Twitter has added a warning to one of President Donald Trump's tweets about protests in Minneapolis, saying it violated the platform's rules about "glorifying violence."
Mr. Trump, a prolific Twitter user, has been at war with the company since earlier this week, when it for the first time applied fact-checks to two of his tweets. Those were about mail-in ballots.
The third tweet to be flagged came amid days of violent protests over the death of George Floyd, a handcuffed black man who pleaded for air as a white police officer kneeled on his neck.
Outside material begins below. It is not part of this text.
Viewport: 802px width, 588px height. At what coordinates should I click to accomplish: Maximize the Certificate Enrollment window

"These THUGS are dishonoring the memory of George Floyd, and I won't let that happen," Mr. Trump tweeted about the protesters. "Just spoke to Governor Tim Walz and told him that the Military is with him all the way. Any difficulty and we will assume control but, when the looting starts, the shooting starts. Thank you!"
The phrase echoes a 1967 statement made by the late Miami Police Chief Walter Headley during U.S. race riots in the 1960s. 'We haven't had any serious problems with civil uprising and looting,' Headley said at a December 1967 news conference The New York Times reported at the time, 'because I've let the word filter down that when the looting starts, the shooting starts.'
'We don't mind being accused of police brutality,' Headley noted. 'They haven't seen anything yet.'"
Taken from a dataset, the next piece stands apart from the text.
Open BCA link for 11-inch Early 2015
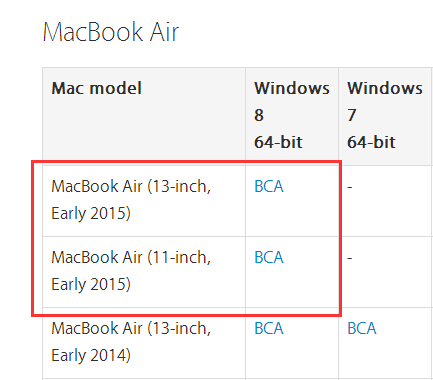433x380 pixels. tap(269, 257)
Twitter did not remove the tweet, saying it had determined it might be in the public interest to have it remain accessible. It does that only for tweets by elected and government officials. But the tweet was hidden so that a user looking at Mr. Trump's timeline would have to click on the warning to see the original tweet.
"We've taken action in the interest of preventing others from being inspired to commit violent acts, but have kept the Tweet on Twitter because it is important that the public still be able to see the Tweet given its relevance to ongoing matters of public importance," Twitter said on its communications account.
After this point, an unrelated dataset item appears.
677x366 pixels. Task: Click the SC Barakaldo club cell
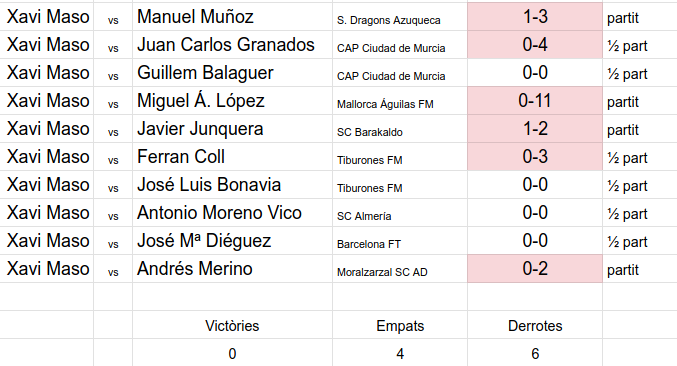400,129
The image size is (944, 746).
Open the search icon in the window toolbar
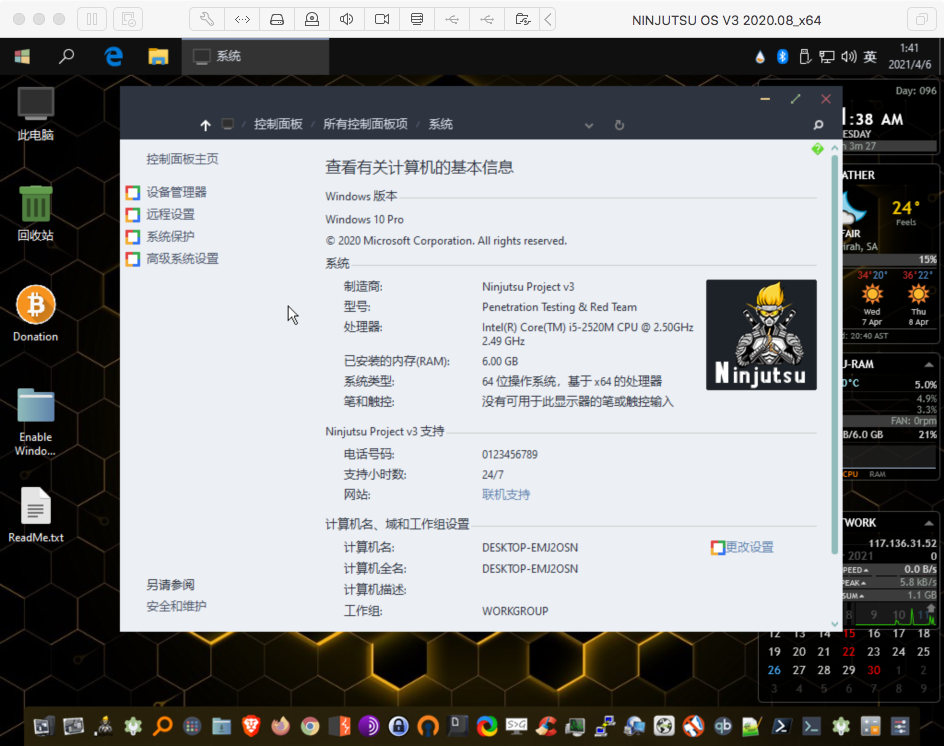click(x=818, y=124)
A tweet using the same language as Mr. Trump's was later posted on the official White House Twitter account, and Twitter eventually put a warning on that, too.
The earlier tweets that Twitter flagged were not hidden but did come with an option to "get the facts about mail-in ballots," a link that led to fact-checks and news stories by media organizations. Those tweets called mail-in ballots "fraudulent" and predicted that "mail boxes will be robbed," among other things.
Twitter's decision to flag Mr. Trump's tweets came as the president continued to use the platform to push a debunked conspiracy theory accusing MSNBC host and former congressman Joe Scarborough of killing a staffer in his Florida congressional office in 2001. Medical officials determined the staffer had an undiagnosed heart condition, passed out, and hit her head as she fell.
Mr. Scarborough, who was in Washington, not Florida, at the time, has urged the president to stop his baseless attacks. The staffer's husband also recently demanded that Twitter remove the tweets. The company issued a statement expressing its regret to the husband but so far has taken no other action.
On Thursday, Mr. Trump targeted Twitter and other social media companies by signing an executive order challenging the laws that generally protect them from liability for material users post on their platforms.
The order directs executive branch agencies to ask independent rule-making agencies including the Federal Communications Commission and the Federal Trade Commission to study whether they can place new regulations on the companies, though experts express doubts much can be done without an act of Congress.
The president and fellow conservatives have claimed for years that Silicon Valley tech companies are biased against them. But there is no evidence for this, and while the executives and many employees of Twitter, Facebook, and Google may lean liberal, the companies have stressed they have no business interest in favoring one political party over the other.
This story was reported by The Associated Press.